L'effondrement d'un procès hyper-médiatisé a suscité de nombreuses questions, de la part de politiciens et de personnalités publiques, sur le rôle de la reine et son statut d'immunité judiciaire absolue – elle ne peut être convoquée, même comme témoin. Tony Blair, brisant une règle qui veut que le premier ministre ne commente jamais les faits et gestes du monarque, étouffait dans l'œuf toute tentative de révision constitutionnelle en approuvant, devant la Chambre des communes, la façon de faire d'Elisabeth II.

Pourquoi cette intervention de la reine? Par peur de révélations dommageables pour la monarchie, pensent la plupart des commentateurs royaux. On évoque la disparition d'une cassette enregistrée secrètement par Diana, recueillant les doléances d'un employé du prince Charles qui aurait été violé à deux reprises par un de ses collègues, un crime «réglé de façon interne». St James's Palace (le fief officiel du prince de Galles) a reconnu partiellement l'existence de l'affaire, démentant avoir mal agi et affirmant qu'une enquête complète avait été diligentée une fois le viol connu.

En fait, à lire Paul Burrell, on peut voir l'intervention d'Elisabeth II sous un jour différent, comme une tentative d'éviter les épanchements dommageables d'un sujet plongé dans la monarchie au point de confondre fable et réalité. Dans le premier volet de son témoignage, celui qui quitta l'école à 16 ans et entra au service des Windsor à 19 détaille par le menu la fameuse rencontre avec la reine (alors qu'il ne l'avait mentionnée que par détour à ses avocats). Trois heures d'entretien durant lesquelles, affirme-t-il, il est resté debout par déférence envers celle qu'il admire tant, et une recommandation en forme d'avertissement de la part de la souveraine: «Personne, Paul, n'a été aussi proche d'un membre de ma famille que vous. Il y a des pouvoirs à l'œuvre dans ce pays à propos desquels nous n'avons aucune idée.»

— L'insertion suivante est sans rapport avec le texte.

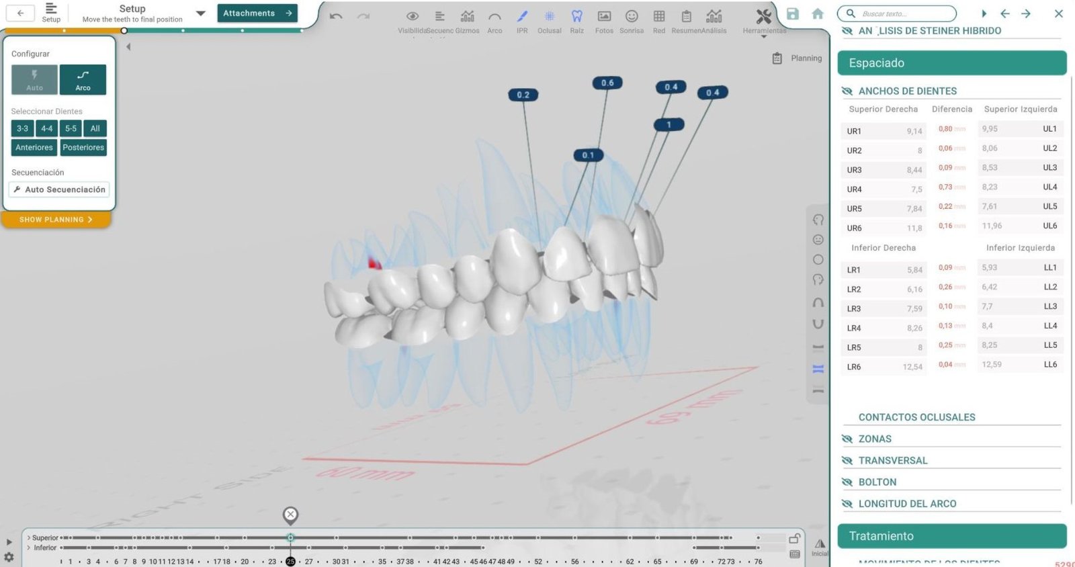
Task: Open the Setup step dropdown arrow
Action: 200,13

Plusieurs sources à Buckingham Palace ont qualifié ce témoignage d'invention pure: «Par gentillesse, la reine a accordé à Paul Burrell, qui était très affecté par la mort de Diana, une entrevue de quelques minutes, pas de trois heures, commente une source citée par le Daily Telegraph. Et elle ne s'exprime jamais comme le majordome l'a décrit.» Des proches de Burrell, 44 ans, deux enfants, marié à une ancienne femme de chambre du palais, affirment qu'en vivant depuis si jeune dans le monde fermé de la monarchie, il en a assimilé tous les travers, et qu'il a fini par se mettre dans la peau de sa princesse, obsédé par elle.

Mêmes romancés, les événements que le majordome décrit dans le tabloïd, la guerre des Galles, les complots, les colères, les excentricités, la haine des Spencer, donnent une image pitoyable de la monarchie anglaise. Et de Diana, ce mélange inquiétant de charme, de dépression et de naïveté confondante: Burrell raconte notamment comment il l'accompagnait nuitamment près de la gare de Paddington, distribuer des billets de 50 livres aux prostituées pour qu'elles «rentrent chez elles»… Le Daily Mirror est peut-être le seul gagnant de cette farce: le premier jour de parution, il a fait exploser son tirage de 300 000 exemplaires.